Nul ne savait encore, à cette heure, que l'an 1573, serait pour les peuples d'Urbino et de Pesaro, une horrible année de disgrâce.
En ce début d'année, un magnifique souffle de liberté s'abattait sur la Marche d'Italie. Un souffle divin, on aurait dit enthousiasme, doublé d'une soif si longtemps contenue qu'elle ne pouvait plus rester d'avantage inassouvie. Cette soif de liberté, de prospérité méritée, de justice divine, cette foi dans les valeurs de la fraternité, de l'égalité et de l'amour du christ, aussi, c'était ce qui pour l'heure, malgré tous les risques encourus, rassemblait les foules immenses autour des principaux lieux d'échange d'Urbino et du Conseil Général. Cette soif que chacun sentait sur le point d'assouvir, ce sublime espoir, emplissaient les cœurs, tant et si bien que la rudesse de cet hiver neigeux ne semblait plus avoir prise sur les corps.
La hausse des impôts avait été, pour la majorité du peuple, le prétexte au déclenchement de cette révolte, vers la fin de l'année 1572. Oh certes, la volonté d'avoir un peu plus de pain, de fromage, de vin, à chaque repas, par la diminution de certains impôts, était bien une réalité mais ce qui dominait, par dessus tout, c'était sans doute l'espoir en un avenir meilleur, pour soi et surtout pour sa progéniture. Un espoir qui ne trompait pas quand il se mesurait aux flots de paroles et de revendications qui inondaient le Conseil Général. Partout, les gens s'emparaient de la parole, actaient leurs doléances. L'un d'eux hurlait son besoin à la face de Dieu et tous les autres reprenaient sa parole en chœur. Il y avait ici un feu magnifique qui était en train de prendre !
La hausse des impôts, ordonnée par le Duc Della Rovere pour éponger les dettes de son duché, avait été le prétexte à ce vaste soulèvement populaire qui couvait en réalité depuis fort longtemps. Il suffit donc de peu pour que les intérêts de l'élite bourgeoise marchande rejoignent ceux du reste du peuple. Ce peu, c'était une hausse des impôts... Le peuple avait besoin d'un prétexte pour exploser. Aussi quand la bourgeoisie lui en fournit un qui la mouillerait à part égale, il n'hésita pas. Il saisit l'opportunité et explosa superbement.
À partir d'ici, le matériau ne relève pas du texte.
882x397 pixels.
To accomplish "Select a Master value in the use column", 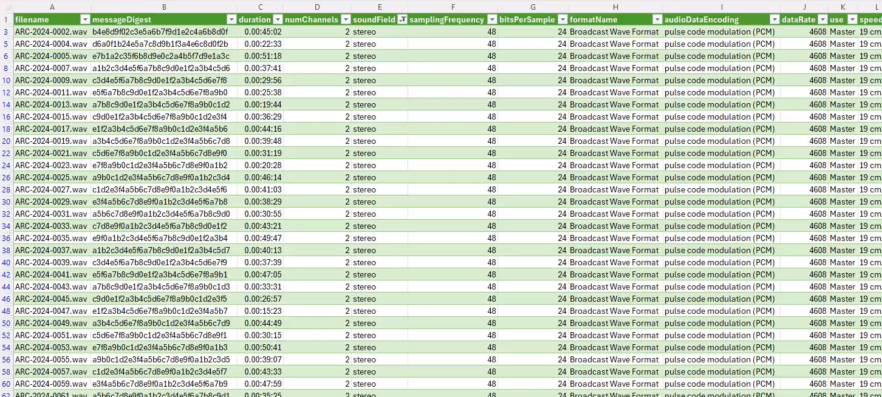I will point(841,32).
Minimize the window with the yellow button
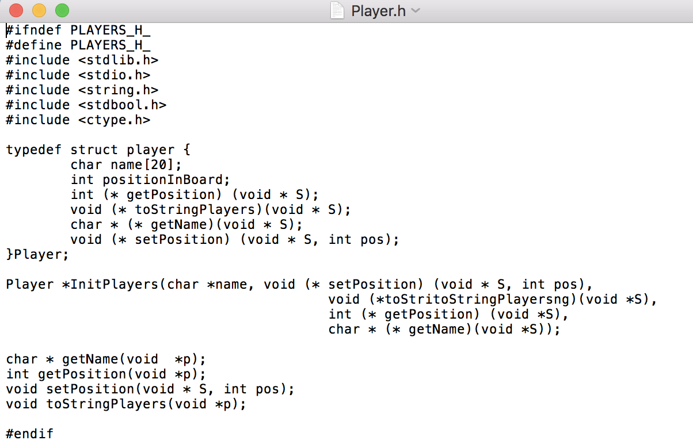This screenshot has height=444, width=693. click(x=39, y=10)
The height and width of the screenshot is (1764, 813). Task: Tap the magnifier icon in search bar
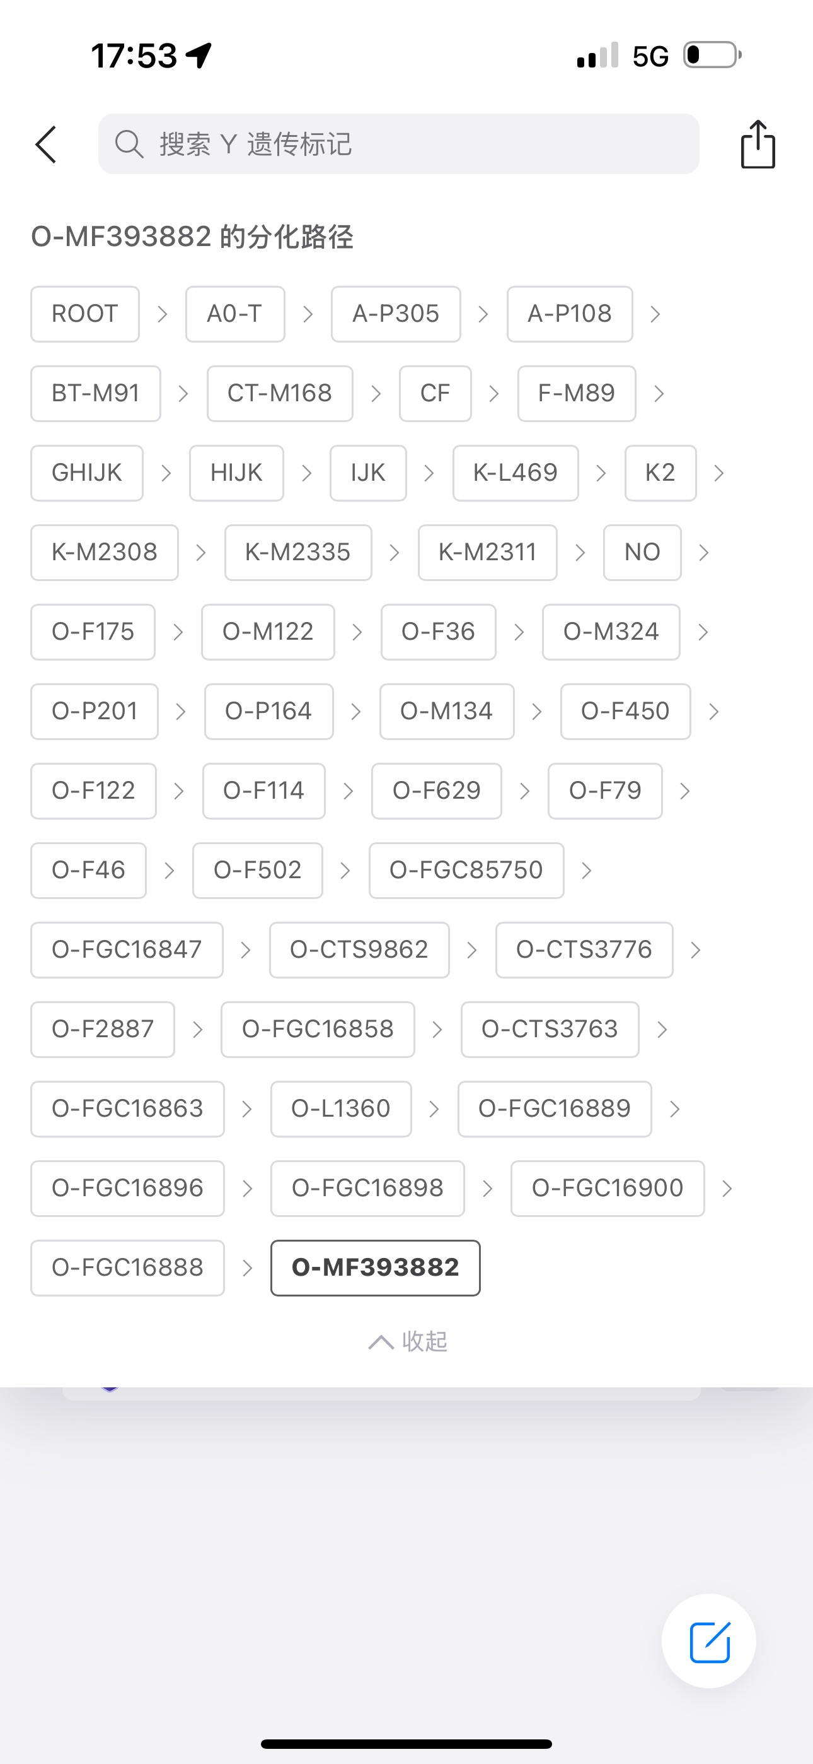click(x=129, y=144)
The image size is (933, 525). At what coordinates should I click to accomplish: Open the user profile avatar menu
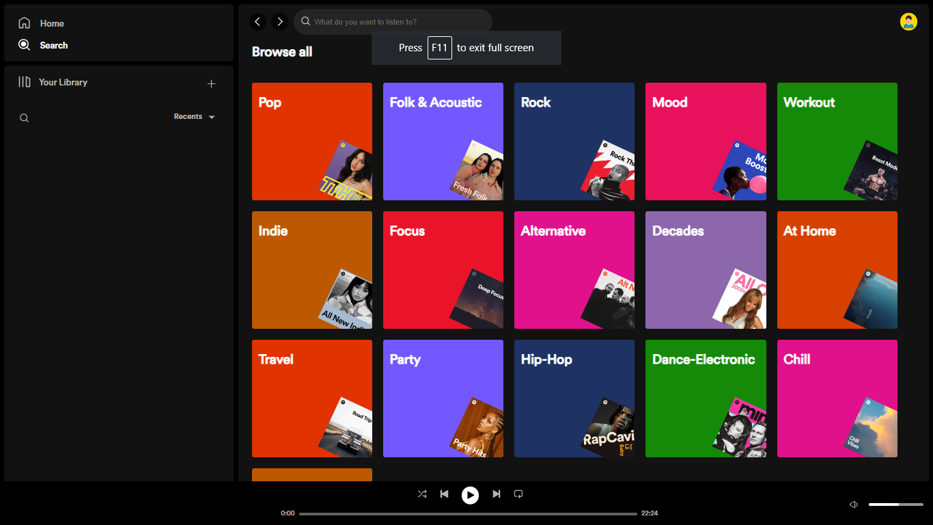coord(908,21)
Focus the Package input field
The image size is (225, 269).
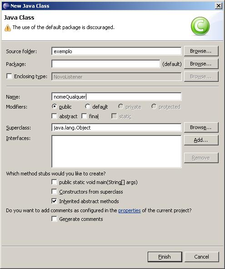(x=106, y=64)
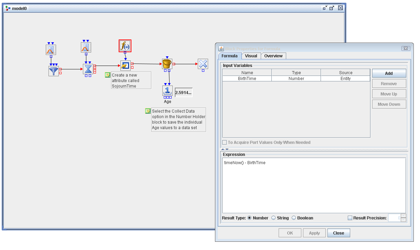Image resolution: width=420 pixels, height=250 pixels.
Task: Close the Block Properties dialog via Close button
Action: [338, 232]
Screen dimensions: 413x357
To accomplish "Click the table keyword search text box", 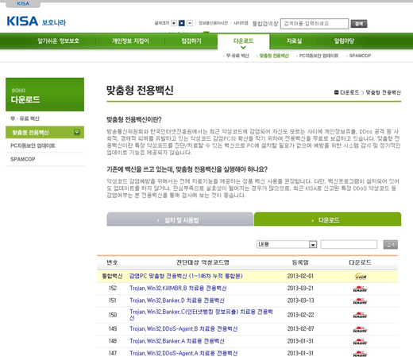I will pos(349,244).
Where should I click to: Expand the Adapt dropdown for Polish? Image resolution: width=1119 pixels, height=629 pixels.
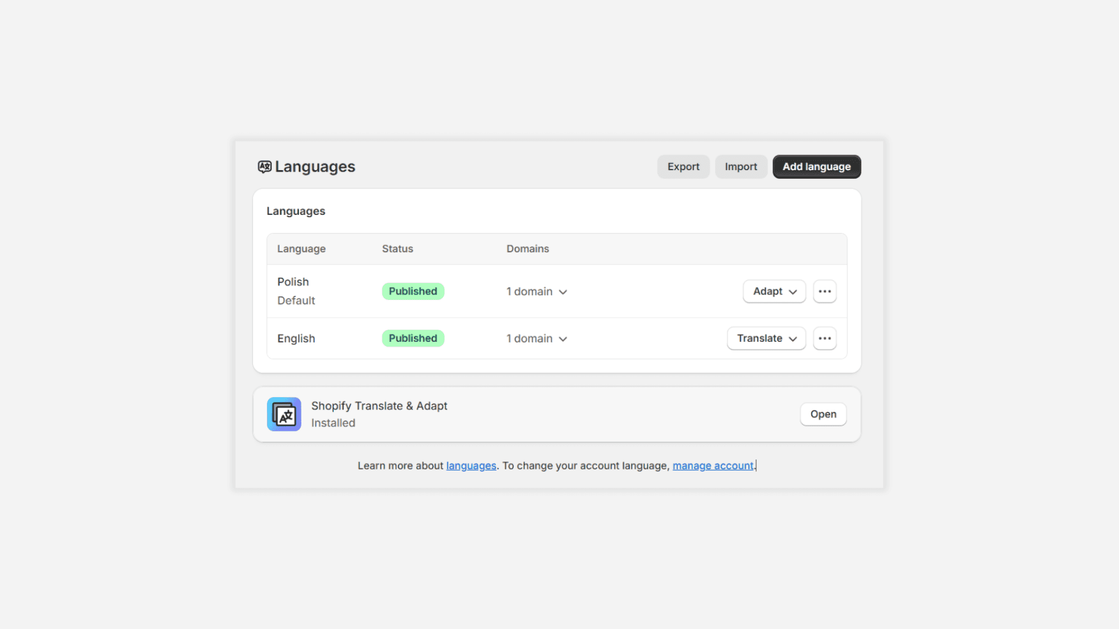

Le jeune Valerio avait Onze ans et pour lui, comme pour sa bande de copains, cette révolte ressemblait à un grande fête populaire qui ne s'arrêtait pas. Que cette fête indéfinie lui semblait belle et riche ! C'était comme si la foire de Pâques avait débuté pour Noël et ne s'arrêterait plus ! Chaque soir, Valerio priait secrètement pour que tout cela continue le plus longtemps possible.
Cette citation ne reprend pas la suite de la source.